● **KUTIPAN TEKS**:
»»
Resource Based Learning merupakan suatu proses pembelajaran yang langsung menghadapkan siswa
dengan suatu atau sejumlah sumber belajar secara individual atau kelompok
dengan segala kegiatan yang bertalian dengan sumber belajar. Didalam Resource
Based Learning guru bukan merupakan sumber belajar satu-satunya. Siswa
dapat belajar dalam kelas, dalam laboratorium, dalam perpustakaan, dalam “
ruang sumber belajar “ yang khusus atau bahkan di luar sekolah.
a.
Ciri-Ciri Model Pembelajaran Resource Based Learning
1)
Resource Based
Learning memanfaatkan sepenuhnya segala
sumber informasi sebagai sumber bagi pelajaran termasuk alat-alat audiovisual
dan memberi kesempatan untuk merencanakan kegiatan belajar.
2)
Resource Based
Learning berusaha memberi pengertian
kepada siswa tentang luas dan aneka ragamnya sumber-sumber informasi yang dapat
dimanfaatkan untuk belajar, baik cetakan, perpustakaan, alat audio visual, dan
sebagainya.
3)
Resource Based
Learning berusaha untuk meningkatkan
motivasi belajar dengan menyajikan berbagai kemungkinan tentang bahan
pelajaran, metode kerja, dan medium komunikasi.
4)
Resource Based
Learning memberi kesempatan kepada siswa
untuk belajar menurut kecepatan dan kesanggupan masing-masing.
5)
Resource Based
Learning lebih fleksibel dalam penggunaan
waktu dan ruang belajar.
««
● **TUGAS YANG DIBERIKAN A**: Tuliskan ulang tanpa perubahan bagian kutipan teks tentang Resource Based Learning, yaitu rentang dari "Ciri-Ciri Model Pembelajaran" sampai dengan "sebagainya.".
● **TUGAS YANG DIBERIKAN B**: Sebutkan semua tempat belajar siswa yang disebutkan dalam kutipan teks tentang Resource Based Learning.

● **INFORMASI YANG DISEDIAKAN**:
»»
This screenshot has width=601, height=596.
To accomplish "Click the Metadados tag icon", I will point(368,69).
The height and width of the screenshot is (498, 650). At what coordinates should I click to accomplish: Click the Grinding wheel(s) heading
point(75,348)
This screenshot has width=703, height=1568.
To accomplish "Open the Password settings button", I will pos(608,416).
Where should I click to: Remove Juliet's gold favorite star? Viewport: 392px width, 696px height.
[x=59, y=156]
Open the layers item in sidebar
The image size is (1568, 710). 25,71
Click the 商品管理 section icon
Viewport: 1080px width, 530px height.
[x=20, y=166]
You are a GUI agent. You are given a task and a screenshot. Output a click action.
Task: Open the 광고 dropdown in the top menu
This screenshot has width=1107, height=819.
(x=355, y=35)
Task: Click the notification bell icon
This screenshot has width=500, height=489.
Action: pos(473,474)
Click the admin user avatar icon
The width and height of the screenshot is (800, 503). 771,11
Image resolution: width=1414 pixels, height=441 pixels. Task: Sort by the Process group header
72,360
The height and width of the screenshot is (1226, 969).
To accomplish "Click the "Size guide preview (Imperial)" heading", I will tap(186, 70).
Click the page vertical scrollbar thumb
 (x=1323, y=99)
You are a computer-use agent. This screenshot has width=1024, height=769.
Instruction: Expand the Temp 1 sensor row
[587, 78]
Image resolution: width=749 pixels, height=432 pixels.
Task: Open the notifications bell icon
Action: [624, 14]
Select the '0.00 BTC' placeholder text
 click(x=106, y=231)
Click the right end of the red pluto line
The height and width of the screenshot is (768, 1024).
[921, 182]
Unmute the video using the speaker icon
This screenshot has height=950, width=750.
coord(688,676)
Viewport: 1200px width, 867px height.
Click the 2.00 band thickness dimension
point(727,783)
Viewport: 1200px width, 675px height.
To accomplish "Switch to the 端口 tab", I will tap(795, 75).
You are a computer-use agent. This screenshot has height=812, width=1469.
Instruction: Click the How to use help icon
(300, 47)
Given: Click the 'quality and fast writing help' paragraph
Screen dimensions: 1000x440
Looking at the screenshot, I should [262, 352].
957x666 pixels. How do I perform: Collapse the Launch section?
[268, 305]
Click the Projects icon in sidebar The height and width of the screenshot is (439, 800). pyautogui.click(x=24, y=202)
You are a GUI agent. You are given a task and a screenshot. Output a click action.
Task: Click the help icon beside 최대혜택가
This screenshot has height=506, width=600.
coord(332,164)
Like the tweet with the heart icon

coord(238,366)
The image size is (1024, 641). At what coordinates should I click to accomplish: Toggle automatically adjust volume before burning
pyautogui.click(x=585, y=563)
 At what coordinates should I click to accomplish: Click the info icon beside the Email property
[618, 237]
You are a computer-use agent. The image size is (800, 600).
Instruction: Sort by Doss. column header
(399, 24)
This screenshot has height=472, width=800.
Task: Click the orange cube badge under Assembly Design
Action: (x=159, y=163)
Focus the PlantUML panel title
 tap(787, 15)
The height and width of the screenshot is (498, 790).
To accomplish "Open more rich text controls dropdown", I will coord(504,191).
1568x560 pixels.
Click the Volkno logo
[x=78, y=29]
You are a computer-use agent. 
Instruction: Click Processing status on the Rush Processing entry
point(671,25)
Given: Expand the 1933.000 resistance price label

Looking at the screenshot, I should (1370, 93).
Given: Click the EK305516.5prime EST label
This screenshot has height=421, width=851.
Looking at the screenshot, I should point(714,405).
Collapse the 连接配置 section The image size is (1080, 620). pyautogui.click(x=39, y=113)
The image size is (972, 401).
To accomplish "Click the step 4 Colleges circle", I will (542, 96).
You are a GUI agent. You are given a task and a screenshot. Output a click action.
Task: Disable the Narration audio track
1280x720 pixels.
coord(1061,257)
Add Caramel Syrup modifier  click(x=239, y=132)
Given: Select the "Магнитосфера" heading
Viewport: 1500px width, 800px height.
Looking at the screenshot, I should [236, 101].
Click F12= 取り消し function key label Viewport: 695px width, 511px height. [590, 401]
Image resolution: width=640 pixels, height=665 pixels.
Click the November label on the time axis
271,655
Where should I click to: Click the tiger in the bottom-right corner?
««
● **HASIL LATIHAN A**:
Ciri-Ciri Model Pembelajaran Resource Based Learning
1)
Resource Based
Learning memanfaatkan sepenuhnya segala
sumber informasi sebagai sumber bagi pelajaran termasuk alat-alat audiovisual
dan memberi kesempatan untuk merencanakan kegiatan belajar.
2)
Resource Based
Learning berusaha memberi pengertian
kepada siswa tentang luas dan aneka ragamnya sumber-sumber informasi yang dapat
dimanfaatkan untuk belajar, baik cetakan, perpustakaan, alat audio visual, dan
sebagainya.

● **HASIL LATIHAN B**:
- dalam kelas
- dalam laboratorium
- dalam perpustakaan
- dalam "ruang sumber belajar" yang khusus
- di luar sekolah